From: Eli Zaretskii <eliz@gnu.org>
To: Stefan Monnier <monnier@iro.umontreal.ca>
Cc: mah@everybody.org, 61514@debbugs.gnu.org
Subject: bug#61514: 30.0.50; sadistically long xml line hangs emacs
Date: Mon, 20 Feb 2023 14:19:18 +0200 [thread overview]
Message-ID: <831qmkwmux.fsf@gnu.org> (raw)
In-Reply-To: <jwvlektp6n7.fsf-monnier+emacs@gnu.org> (message from Stefan Monnier on Sun, 19 Feb 2023 18:48:43 -0500)
> From: Stefan Monnier <monnier@iro.umontreal.ca>
> Cc: "Mark A. Hershberger" <mah@everybody.org>, 61514@debbugs.gnu.org
> Date: Sun, 19 Feb 2023 18:48:43 -0500
>
> > The problem is in the combination of nxml-mode and some subtle
> > bug/misfeature in our regexp routines. Specifically, when we overflow
> > the fail stack, we fail to recover in this case, and seem to infloop
> > inside re_match_2_internal, or maybe recover very inefficiently (I
> > waited for almost 1 hour before giving up).
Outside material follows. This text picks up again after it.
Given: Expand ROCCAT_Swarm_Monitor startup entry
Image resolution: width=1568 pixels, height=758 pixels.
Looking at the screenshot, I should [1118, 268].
The call which causes the
> > loop is in xmltok.el, in the indicated line:
> >
> > (defun xmltok-scan-attributes ()
> > (let ((recovering nil)
> > (atts-needing-normalization nil))
> > (while (cond ((or (looking-at (xmltok-attribute regexp))
> > ;; use non-greedy group
> > (when (looking-at (concat "[^<>\n]+?" <<<<<<<<<<<<<<<<<
> > (xmltok-attribute regexp)))
> > (unless recovering
> > (xmltok-add-error "Malformed attribute"
> > (point)
> > (save-excursion
> > (goto-char (xmltok-attribute start
> > name))
> > (skip-chars-backward "\r\n\t ")
> > (point))))
> > t))
> >
> > The regexp that causes this is as follows:
> >
> > "[^<>\n]+?\\(\\(?:\\(xmlns\\)\\|[_[:alpha:]][-._[:alnum:]]*\\)\\(:[_[:alpha:]][-._[:alnum:]]*\\)?\\)[ \r\t\n]*=\\(?:[ \r\t\n]*\\('[^<'&\r\n\t]*\\([&\r\n\t][^<']*\\)?'\\|\"[^<\"&\r\n\t]*\\([&\r\n\t][^<\"]*\\)?\"\\)\\(?:\\([ \r\t\n]*>\\)\\|\\(?:\\([ \r\t\n]*/\\)\\(>\\)?\\)\\|\\([ \r\t\n]+\\)\\)\\)?"
>
> IIUC the above describes the code where we're stuck inf-looping inside
> `looking-at`?
Not inflooping, but very slowly backtracking, or so it seems.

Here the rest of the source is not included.